Forman and Wise forgeries were not just limited to simple piracies or creating fraudulent copies of existing works. Rather, they collaborated to invent what are called “creative forgeries.” They used their knowledge of facsimile printing and their reputations as scholars of 19th c. British literature and poetry to invent fictitious works. After compiling selections from an author’s published oeuvre and re-assembling them into a new work, they would then manufacture these fake titles under a false imprint, passing them off to fellow collectors as previously unknown editions. Their unusual method allowed them to operate unexposed for nearly 30 years by “restricting themselves to the more obscure (and thus hitherto unknown and rare) minor works of major authors. Pamphlets purporting to be privately printed for their author’s own use and therefore not commercially available began to emerge from 1888.” (Jones, M. Fake? p. 224).

One of the earliest of these privately printed pamphlets was Poems and Sonnets by Percy Bysshe Shelley edited by Charles Alfred Seymour (1887) where the title page records that the editor Seymour, (an alias for Wise) was a member of the fictitious Philadelphia Historical Society.

Although long suspected of bibliographic misdeeds, Forman and Wise managed to avoid overt accusations of their crimes as there was often no original copy with which the fraudulent copy could be compared. The case against them was not proven until John Carter and Graham Pollard issued their work An Enquiry into the Nature of Certain Nineteenth Century Pamphlets (1934).  By searching auction catalogs, reviewing the forged authors’ correspondence, analyzing the chemistry and composition of paper and scrutinizing the history of the printing types used in the suspected pamphlets, Carter and Pollard could demonstrate the items were anachronistic.

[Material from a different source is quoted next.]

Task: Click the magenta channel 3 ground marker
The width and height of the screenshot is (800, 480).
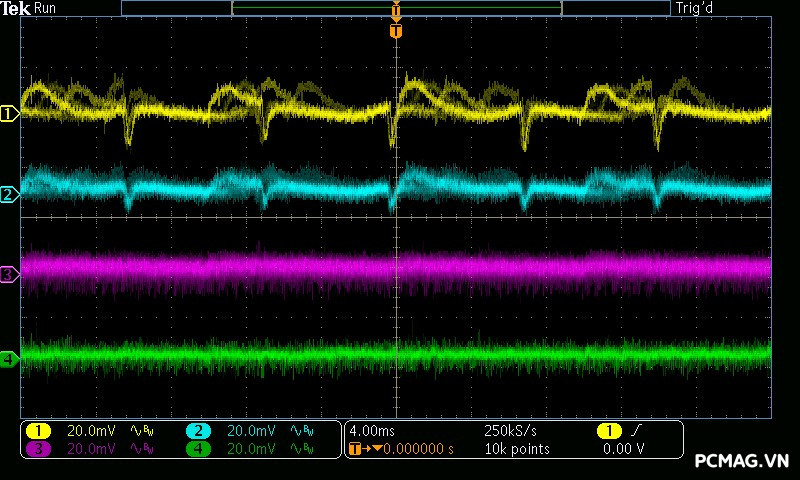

The extent to which H. Buxton Forman participated in the forgeries and perhaps even masterminded the scheme did not become clear until after the publication of Enquiry.  A full account of his involvement and the detective work leading to the unraveling of the Forman-Wise enterprise appeared nearly 50 years later by Nicolas Barker and John Collins in A Sequel to An Enquiry into the Nature of Certain Nineteenth Century Pamphlets by John Carter and Graham Pollard (1983).

Entry no. 1267 in the 1920 auction catalog, The Library of the Late H. Buxton Forman. [Part III], verifies the title’s existence in Forman’s library. The unsigned “Shelley Bookplate,” one of two Forman was known to use, was engraved by Scottish poet and artist William Bell Scott (1811-1890). The bookplate illustrates the owner working at his desk accompanied by a bust of Shelley.  It is captioned with the lengthy and grandiloquent text:

The figure that you here see put
was for H. Buxton Forman cut,
Amid his household gods to bide
And relics culled from far and wide.
This book is his on whom you look;
For Scott his graving tackle took
And etched the man to watch therein.
That none by guile the book might win.
Then siste fur!* of great and small
The world holds books enough for all.
Of roughly handling this beware,
And put it in its place with care.

 *stop thief

How amusing that Forman would admonish others from daring to obtain his book through guile.

WORKS CITED

  1. Barker, Nicolas and John Collins. A Sequel to An Enquiry into the Nature of Certain Nineteenth Century Pamphlets by John Carter and Graham Pollard : the Forgeries of H. Buxton Forman & T.J. Wise Re-Examined. London & Berkeley : Scolar Press, 1983.
  2. Carter, John and Graham Pollard. An Enquiry into the Nature of Certain Nineteenth Century Pamphlets. London : Constable, 1934.
  3. Collins, John. The Two Forgers: A Biography of Harry Buxton Forman and Thomas James Wise. New Castle, DE : Oak Knoll Press, 1992.
  4. Forging a Collection : Thomas J. Wise and H. Buxton Forman, the Two Forgers” University of Delaware Library, Special Collections. 21 December 2010.
  5. Jones, Mark, ed. Fake! The Art of Deception. London : British Museum Publications, 1990.
  6. “Harry Buxton Forman.” Wikipedia: The Free Encyclopedia. Wikimedia Foundation, Inc. 31 Jan. 2014. Web. 30 March 2014.